I'll try to help. However, it would be helpful to have more information. Are you only having groin/leg pain, without swelling or tenderness in the groin? What is the timing and pattern of the pain -- i.e., does it come and go hourly, every few days, or some other pattern? How often, and how long does it last each time? Are you having recurrent genital lesions? And have things imroved since you started the acyclovir?
Pending that information, I'm assuming you are having fairly frequent, maybe semi-continuous pain; no overt herpes lesions; and that it hasn't improved on acyclovir, or you would have said so. If these assumptions are correct, for sure your pain isn't due to herpes, at least not directly. If you had prominent lymph node enlargement or tenderness at the time of the initial diagnosis (as many people do), you could be having residual pain as a result of that inflammation, even though there is no longer any active inflammatory process. In answer to one of your direct questions, such symptoms definitely are not "normal for herpes". Most people have no symptoms at all between recurrent outbreaks of genital lesions.
It is true that when acyclovir is used for suppression of HSV-2 infection, the usual dose is 400 mg twice daily. However, even the lower dose would help control any symptoms due to herpes. I'm not sure you need to be on an anti-herpetic drug at all. The main reasons for it are to suppress genital recurrences (which you don't seem to have, but I'll be waiting for the additional information); and to reduce the risk of transmission to a sex partner. For that, you definitely should be on at least 400 mg twice daily or, better yet, valacyclovir (Valtrex).
I don't understand why an HIV PCR was done. If the last possible exposure to HIV was more than 4 weeks ago, a standard antibody test is the preferred test.

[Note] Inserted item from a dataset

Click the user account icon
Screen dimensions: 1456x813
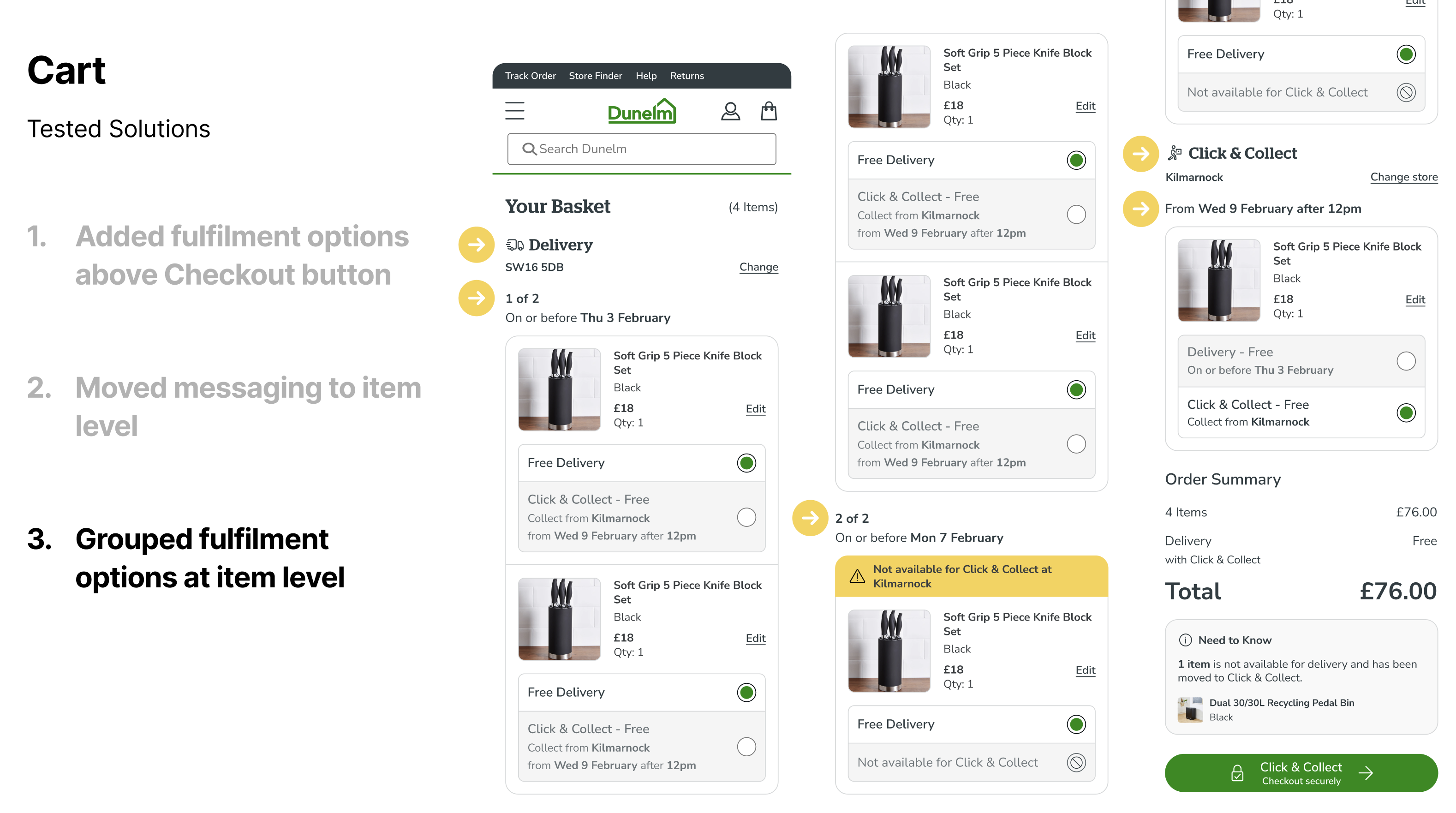730,111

But in any case, the PCR shows you aren't infected with HIV, nor would I suspect it based on your symptoms.
As for herpes care in the LA area, the only specific source I know is the division of infectious diseases at UCLA medical center. However, I'm sure there are excellent options elsewhere in the area. The American Social Health Association (www.ashastd.org) maintains lists of herpes-knowledgeable providers in some geographic areas; you might call them.
I'm looking forward to hearing more about your symptoms. But based on what you have said so far, I doubt herpes is responsible for the pain you describe.
Regards-- HHH, MD
Thank you for your prompt reply. I'll try to answer your questions.

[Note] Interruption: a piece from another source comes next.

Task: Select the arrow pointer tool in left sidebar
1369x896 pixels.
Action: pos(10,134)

You are correct, no overt lesions, just semi-continuous pain. To date, I have had only one actual lesion outbreak, maybe two. No real tenderness in the groin itself, though there is some tenderness in the groin lymph nodes. You are also correct, the pain seems to be the same whether I take the acyclovir or not. After what I assume is the initial outbreak, my lymph nodes in my arms were very sore with a red spot in each armpit. That has not occurred since.
I had the PCR test done due to the fact I read about the window period and wanted a result that could satisfy my anxiety, which may be part of this as well. I have been quite anxious, depressed since I have learned of my HSV2 results. I know that anxiety can lead to many things, which this may be as well.
I would also like to prevent my wife from getting it, hence the suppression prescription. She went in for a test, and the doctor basically told her, without a culture, don't waste your time with blood tests. Also, is it possible to have had herpes for many years then have an outbreak like this? It seems the more I research HSV, the more vague this virus is in it's identification. Thank you again for your time.
That is more or less what I expected to hear. Herpes is not the cause of your symptoms, except conceivably as a result of residual pain from previous inflammation -- perhaps of nerve roots, not lymph nodes -- from the initial infection. Your own suggestion that it is mostly anxiety-related sounds like a good bet.
There are sufficient atypical aspects of your story to make me wonder about the diagnosis of genital herpes. Certainly genital HSV-2 cannot cause lymph node inflammation in the armpits, so something else had to be happening there. You might explore in more detail exactly what the culture showed, including whether it was actually a culture or PCR test. If there is any doubt about the reliability of the test, you should have a blood test to see if in fact you have antibodies to HSV-2.
Your wife's doctor is obviously naive about herpes. A blood test for HSV-2 is exactly what she needs to determine whether she has already been infected (in which case you need not take acyclovir or any other precautions to prevent transmission to her) or not infected and therefore susceptible.
Yes, it is possible to have genital HSV-2 for years and then have what seems to be the first symptoms, even though it's really a recurrent outbreak. This also is something that a herpes-knowledgeable health care provider could help to sort out.
For all these reasons, I strongly suggest you follow through on your own initial ideat: you and your wife need toi find a doctor who understands herpes better than the one(s) you have seen so far.
Thank you very much for your detailed responses. I will follow through on your action items. Keep up the good work.
Actually asha doesn't keep a list of providers so no use calling them however there is a very active HELP group in LA that you can contact for help in finding a provider near you. I think their website is www.lahelp.org.